=== Dataset records ===
● ● ● ●
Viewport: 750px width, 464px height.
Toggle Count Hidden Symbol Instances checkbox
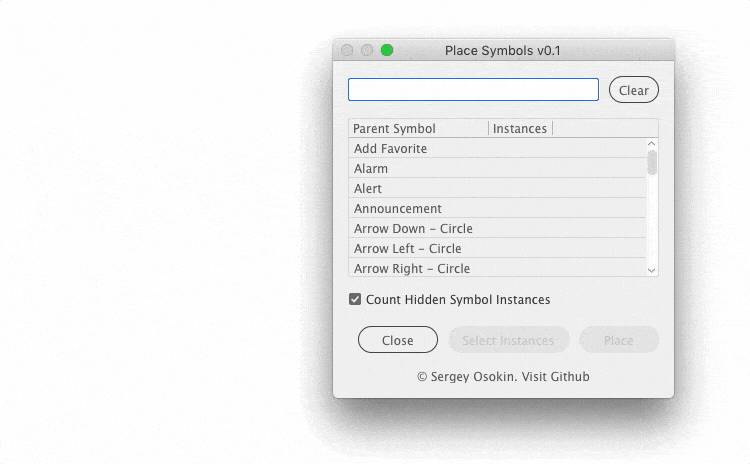tap(355, 299)
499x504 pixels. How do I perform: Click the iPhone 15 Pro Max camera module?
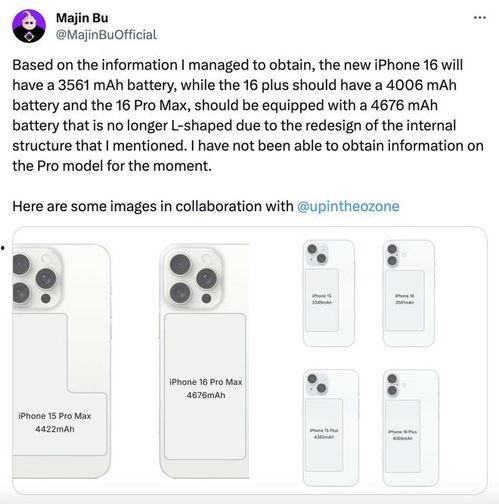pos(37,279)
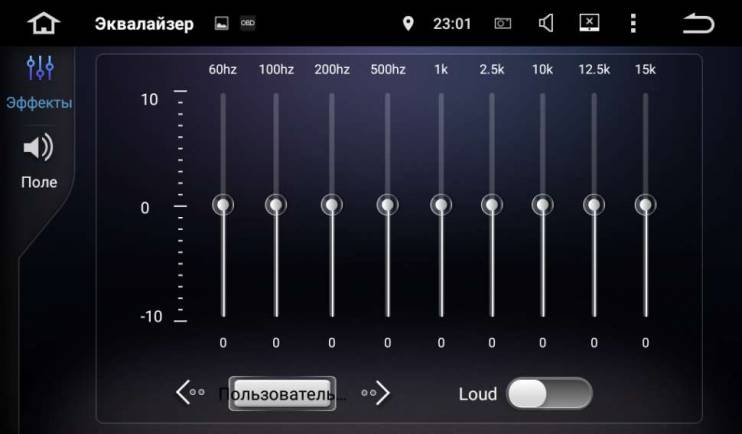Screen dimensions: 742x434
Task: Go to the Home screen icon
Action: (x=44, y=23)
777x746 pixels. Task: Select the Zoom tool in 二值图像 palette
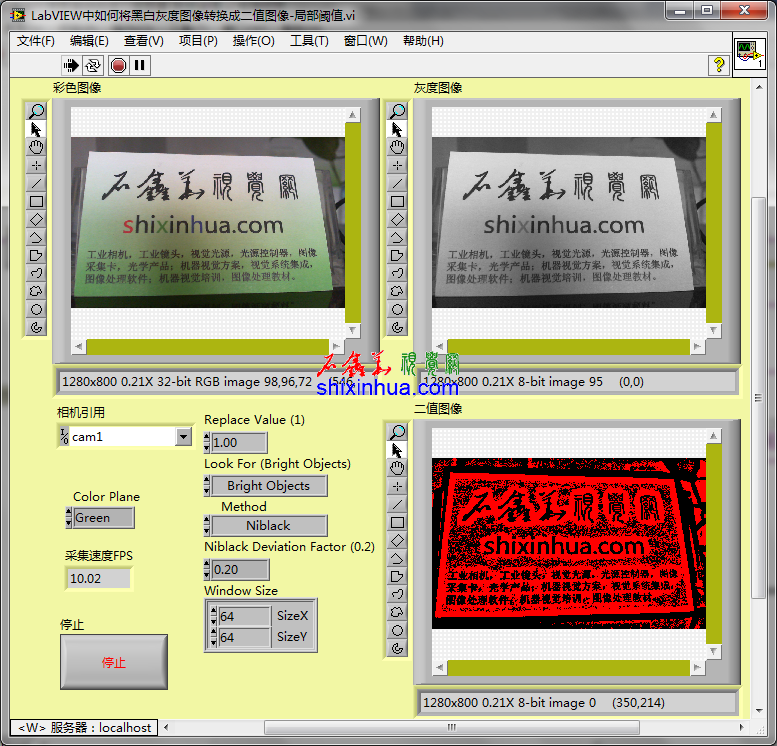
● ● ● ●
=== Work to be completed ===
Output all of the records exactly as they appear above, but not the pictures.

=== Expected output ===
Viewport: 750px width, 464px height.
Toggle Count Hidden Symbol Instances checkbox
tap(355, 299)
499x504 pixels. How do I perform: Click the iPhone 15 Pro Max camera module?
pos(37,279)
Screen dimensions: 742x434
Task: Go to the Home screen icon
Action: (x=44, y=23)
777x746 pixels. Task: Select the Zoom tool in 二值图像 palette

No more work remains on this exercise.